Well, it is all about how they hate the Brexit plan she unveiled yesterday - or so I am told by rebel Brexiter MPs.
It is their “proof”, if such were needed, that May could not get her Brexit plan approved by Parliament in a “meaningful vote”. The logic is that if they are prepared to vote against her leadership of the party, they are obviously prepared to vote down the deal.
It does not, however, prove that May would be ousted if she ran in a subsequent leadership contest triggered by the letters. But that is irrelevant to them.
They say it would demonstrate beyond reasonable doubt that there are more than enough rebel Brexiter MPs - when allied with furious DUP and Labour - to rip up the terms she has negotiated for taking us out of the EU.

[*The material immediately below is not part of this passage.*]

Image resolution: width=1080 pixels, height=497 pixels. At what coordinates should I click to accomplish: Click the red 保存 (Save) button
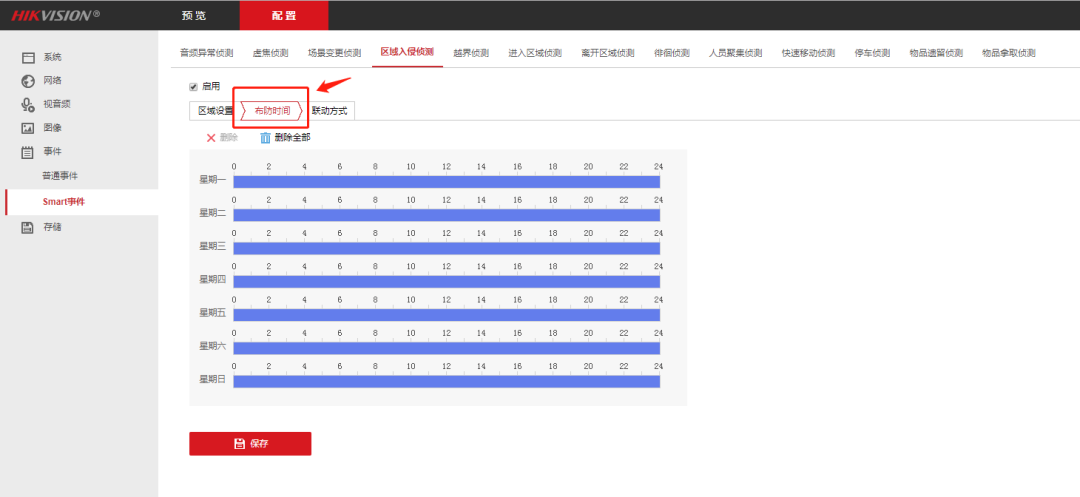[x=250, y=443]
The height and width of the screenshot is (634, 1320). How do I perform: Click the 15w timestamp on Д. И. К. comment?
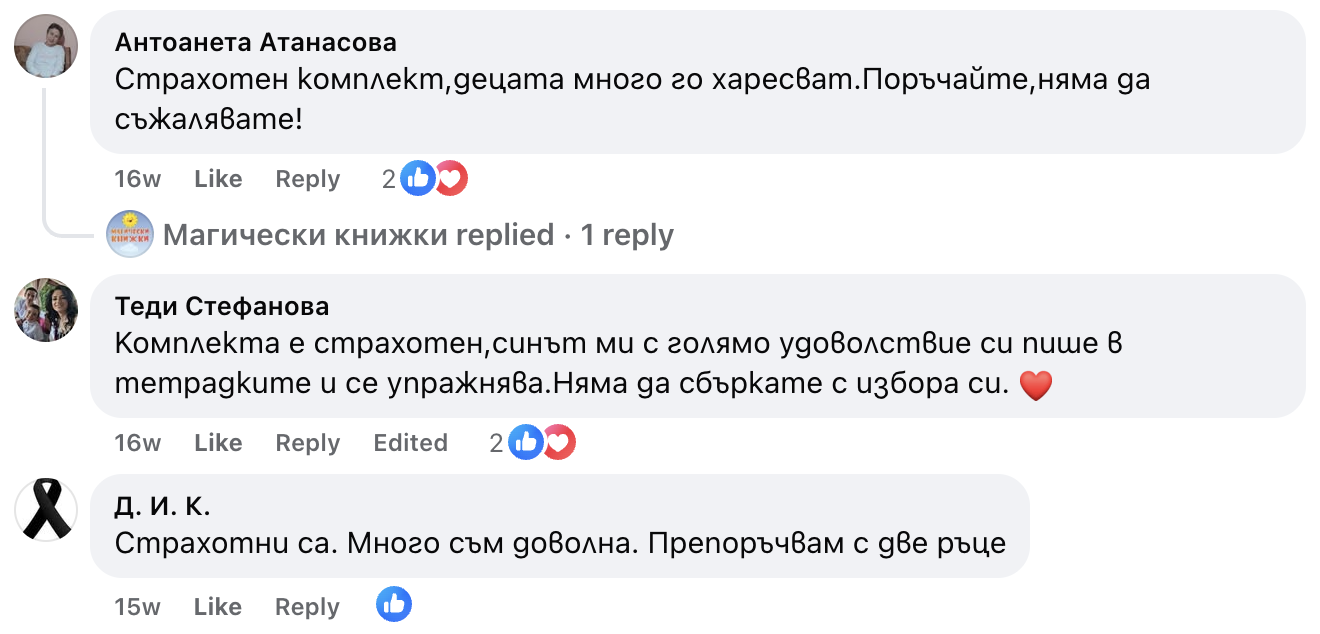point(137,607)
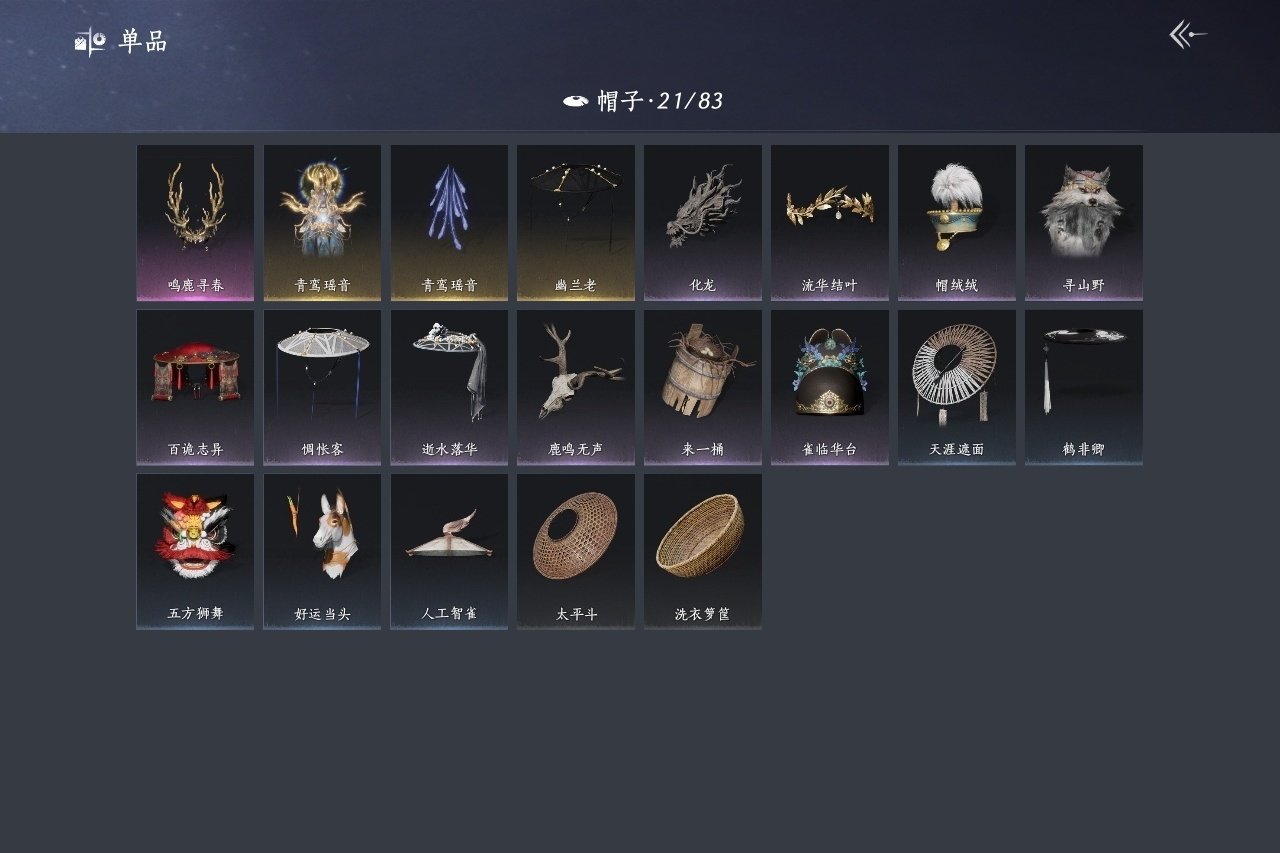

So they think she would be bonkers not to quit or drop her Brexit plan when their blocking minority is so publicly revealed.
We will see. She is a fighter, to put it mildly. The chairman of the party Brandon Lewis told me on my show last night that he would want her to stay and fight.
What is on public display is a Tory Party at war with itself beyond anything I’ve ever witnessed.
There is a residual chance that if she gives the performance of her life when selling the deal to the Commons today that some of the rebels could change their mind.
But I would not count on it.
This is how Jacob Rees-Mogg put it to me last night: “There comes a point at which the policy and the individual are so inextricably linked that that argument [against changing leaders] ceases to have any validity. I think we are coming very close to that point… We are not at that point… Well, let’s see what the Prime Minister says in her statement.”
Rees-Mogg added that if he puts in a letter calling for her to go - which I would be staggered if it is long away - he will not do it in secret like most of his colleagues but will make a public statement.